Cutting Bangladesh's Out-of-Pocket Health Burden: A Pooled-Financing Path from the World's Top Decile
Diagnosis
The note records that more than 67% of health spending in Bangladesh is paid out of pocket, placing the country in the world's top decile on this measure. This is the structural signature of a health system financed at the point of service rather than through pooled, prepaid arrangements. When households pay directly at the counter for consultations, diagnostics, and especially medicines, three things follow: families delay or skip care until illness is severe, a single hospitalization can push a household into poverty, and the people who need care most are the ones who get least. A figure in the top decile globally is not a rounding problem. It means the formal public system is not absorbing the cost of routine care, and the gap is being closed by private spending at the most regressive possible margin. The problem is current because the share is structural, not cyclical: it will not fall on its own, and every year it persists is another year of catastrophic and impoverishing health expenditure for ordinary households.
Recommended actions
- Free essential primary care and a guaranteed essential-medicines list. Owner: Directorate General of Health Services (DGHS). Mechanism: a standing DGHS circular that makes a defined package of primary-care consultations and a published essential-medicines list free at upazila and union facilities, with the medicines budget ring-fenced as a dedicated line so it cannot be raided mid-year. Observable signal: the share of patients leaving public facilities without an out-of-pocket prescription purchase rises, tracked through DGHS facility reporting.
- Strengthen the public supply chain so "free on paper" is free in practice. Owner: DGHS, with the Department of Public Health Engineering on facility water, sanitation, and physical readiness. Mechanism: a stock-out monitoring and replenishment protocol tied to the essential-medicines line, so that the most common reason households pay privately (an empty public pharmacy shelf) is closed. Observable signal: declining facility stock-out days for the essential-medicines list.
- Make out-of-pocket share a named, governed indicator. Owner: DGHS. Mechanism: designate out-of-pocket health spending as a tracked outcome indicator inside DGHS planning, with a published baseline and a downward target, reviewed on a fixed annual cadence. Observable signal: a public DGHS reporting line showing the indicator and its trajectory year over year.
- Shift the spending mix toward pooled prepayment. Owner: DGHS. Mechanism: reorient incremental health budget growth toward the free primary-care package and medicines line rather than toward fee-recovering services, so that new public money displaces private point-of-service payment instead of sitting alongside it. Observable signal: the pooled, prepaid share of total health spending rises while the out-of-pocket share falls.

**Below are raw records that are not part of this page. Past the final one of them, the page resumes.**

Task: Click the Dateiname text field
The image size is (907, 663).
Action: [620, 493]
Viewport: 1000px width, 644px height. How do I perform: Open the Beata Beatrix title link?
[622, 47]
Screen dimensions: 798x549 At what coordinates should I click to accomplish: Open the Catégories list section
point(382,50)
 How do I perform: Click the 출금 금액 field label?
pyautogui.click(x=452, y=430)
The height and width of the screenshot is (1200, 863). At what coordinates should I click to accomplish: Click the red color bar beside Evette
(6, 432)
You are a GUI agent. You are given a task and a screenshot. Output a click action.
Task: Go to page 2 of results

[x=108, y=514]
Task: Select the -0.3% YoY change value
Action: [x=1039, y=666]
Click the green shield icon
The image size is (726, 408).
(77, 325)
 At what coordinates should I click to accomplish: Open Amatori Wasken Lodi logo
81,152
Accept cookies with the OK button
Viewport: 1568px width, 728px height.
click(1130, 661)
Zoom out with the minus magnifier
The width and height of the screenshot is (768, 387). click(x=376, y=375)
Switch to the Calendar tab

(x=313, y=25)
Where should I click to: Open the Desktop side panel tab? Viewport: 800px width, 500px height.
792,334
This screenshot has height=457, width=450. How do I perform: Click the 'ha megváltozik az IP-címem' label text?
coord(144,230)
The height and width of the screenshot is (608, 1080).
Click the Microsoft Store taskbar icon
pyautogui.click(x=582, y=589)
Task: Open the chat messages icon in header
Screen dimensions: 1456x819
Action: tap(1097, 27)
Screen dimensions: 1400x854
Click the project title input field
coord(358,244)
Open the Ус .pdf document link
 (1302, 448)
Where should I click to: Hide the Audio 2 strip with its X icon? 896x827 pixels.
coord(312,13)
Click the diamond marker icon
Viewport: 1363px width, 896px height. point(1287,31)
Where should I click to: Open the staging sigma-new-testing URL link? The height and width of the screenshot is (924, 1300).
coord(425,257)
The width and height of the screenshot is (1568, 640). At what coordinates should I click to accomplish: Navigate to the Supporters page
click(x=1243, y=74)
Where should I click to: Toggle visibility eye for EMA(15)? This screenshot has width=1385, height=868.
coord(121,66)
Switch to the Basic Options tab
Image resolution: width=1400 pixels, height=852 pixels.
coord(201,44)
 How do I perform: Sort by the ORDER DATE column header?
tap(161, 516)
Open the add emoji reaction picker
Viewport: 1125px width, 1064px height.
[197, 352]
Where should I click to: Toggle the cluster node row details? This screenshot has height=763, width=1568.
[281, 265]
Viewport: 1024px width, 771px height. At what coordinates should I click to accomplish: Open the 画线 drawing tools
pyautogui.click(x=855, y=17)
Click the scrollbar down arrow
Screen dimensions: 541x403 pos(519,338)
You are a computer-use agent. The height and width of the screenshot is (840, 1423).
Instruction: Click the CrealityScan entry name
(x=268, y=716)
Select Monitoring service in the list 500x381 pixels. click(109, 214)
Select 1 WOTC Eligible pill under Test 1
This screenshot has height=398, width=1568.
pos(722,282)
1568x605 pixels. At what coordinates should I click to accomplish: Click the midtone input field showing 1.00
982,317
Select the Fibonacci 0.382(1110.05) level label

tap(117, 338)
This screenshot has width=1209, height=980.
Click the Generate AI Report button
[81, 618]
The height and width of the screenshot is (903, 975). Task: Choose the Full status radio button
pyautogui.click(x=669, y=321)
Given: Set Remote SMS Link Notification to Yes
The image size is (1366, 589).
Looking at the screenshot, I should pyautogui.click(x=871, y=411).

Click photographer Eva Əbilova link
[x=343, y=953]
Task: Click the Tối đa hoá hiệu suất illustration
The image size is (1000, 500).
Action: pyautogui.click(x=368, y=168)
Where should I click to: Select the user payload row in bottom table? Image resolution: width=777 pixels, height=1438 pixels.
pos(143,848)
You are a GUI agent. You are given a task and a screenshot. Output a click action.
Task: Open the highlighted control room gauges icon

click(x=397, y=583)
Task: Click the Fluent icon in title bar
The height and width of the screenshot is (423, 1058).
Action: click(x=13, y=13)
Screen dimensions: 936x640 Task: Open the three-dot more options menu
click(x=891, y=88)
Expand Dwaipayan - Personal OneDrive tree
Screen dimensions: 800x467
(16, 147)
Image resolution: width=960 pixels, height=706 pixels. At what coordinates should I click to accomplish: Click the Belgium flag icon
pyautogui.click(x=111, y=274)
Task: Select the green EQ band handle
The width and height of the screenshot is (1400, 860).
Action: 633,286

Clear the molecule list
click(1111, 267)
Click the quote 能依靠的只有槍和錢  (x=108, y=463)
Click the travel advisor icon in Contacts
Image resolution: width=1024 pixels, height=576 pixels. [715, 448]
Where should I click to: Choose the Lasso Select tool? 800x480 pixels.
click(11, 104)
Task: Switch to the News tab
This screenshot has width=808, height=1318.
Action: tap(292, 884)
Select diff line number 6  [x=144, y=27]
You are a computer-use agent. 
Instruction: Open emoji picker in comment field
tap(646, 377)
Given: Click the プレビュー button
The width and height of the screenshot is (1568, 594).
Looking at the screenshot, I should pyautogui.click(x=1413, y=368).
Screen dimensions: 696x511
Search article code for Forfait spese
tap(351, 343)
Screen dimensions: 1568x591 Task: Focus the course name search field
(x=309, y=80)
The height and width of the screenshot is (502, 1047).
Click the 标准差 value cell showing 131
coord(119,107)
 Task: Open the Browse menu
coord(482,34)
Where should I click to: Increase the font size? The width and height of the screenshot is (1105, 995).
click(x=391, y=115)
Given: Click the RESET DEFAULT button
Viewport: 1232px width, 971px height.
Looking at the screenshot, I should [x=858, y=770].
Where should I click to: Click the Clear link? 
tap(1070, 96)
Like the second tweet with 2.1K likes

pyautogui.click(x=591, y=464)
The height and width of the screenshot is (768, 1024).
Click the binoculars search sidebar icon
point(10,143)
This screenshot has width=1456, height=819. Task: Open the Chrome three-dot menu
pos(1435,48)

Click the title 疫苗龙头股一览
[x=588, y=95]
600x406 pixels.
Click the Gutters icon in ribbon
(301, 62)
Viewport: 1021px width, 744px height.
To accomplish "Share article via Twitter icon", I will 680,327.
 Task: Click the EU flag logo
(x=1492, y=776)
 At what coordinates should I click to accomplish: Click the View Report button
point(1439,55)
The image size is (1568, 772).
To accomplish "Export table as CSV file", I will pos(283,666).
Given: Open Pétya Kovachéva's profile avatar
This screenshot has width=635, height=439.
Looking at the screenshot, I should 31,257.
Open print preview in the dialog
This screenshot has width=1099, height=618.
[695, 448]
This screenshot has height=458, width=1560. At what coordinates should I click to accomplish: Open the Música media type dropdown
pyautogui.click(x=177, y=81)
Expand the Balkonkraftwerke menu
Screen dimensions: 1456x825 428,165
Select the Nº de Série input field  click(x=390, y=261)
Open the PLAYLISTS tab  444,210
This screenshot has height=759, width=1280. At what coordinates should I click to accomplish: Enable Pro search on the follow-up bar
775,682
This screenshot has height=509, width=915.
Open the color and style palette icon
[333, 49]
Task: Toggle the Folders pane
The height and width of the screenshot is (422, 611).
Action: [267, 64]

Sequencing (first 12 months)
Start with action 1, the free essential-medicines list and primary-care package, because it is the single intervention that most directly converts an out-of-pocket payment into a covered one, and it can be issued by DGHS circular without new legislation. Pair it immediately with action 2, because a free package with empty shelves simply pushes patients back to private pharmacies and discredits the reform. Action 3, naming and governing the indicator, runs in parallel from month one so there is a baseline against which the package's effect is measured. Action 4 follows once the package and supply chain are functioning, because durable reduction in the out-of-pocket share depends on redirecting the growth of public spending, which is a budget-cycle decision, not a circular.
Risks and constraints
The binding constraint is fiscal: pooled financing requires sustained public money, and a ring-fenced medicines line competes with every other claim on the budget. The second constraint is supply-chain delivery: if procurement and distribution cannot keep facilities stocked, a free-care promise increases rather than reduces private spending. The third is political: out-of-pocket payment quietly funds parts of the existing service-delivery model, and shifting to pooled financing redistributes who pays and who benefits, which invites resistance. None of these are reasons to delay; they are reasons to sequence supply-chain readiness ahead of demand and to make the indicator public so progress is visible.
Bottom line
More than 67% of health spending out of pocket puts Bangladesh in the world's top decile, a structural failure that DGHS can begin to reverse with a free essential-medicines list, a reliable supply chain, and a named downward target. The path is pooled prepayment displacing point-of-service payment, sequenced so that free care is also stocked care.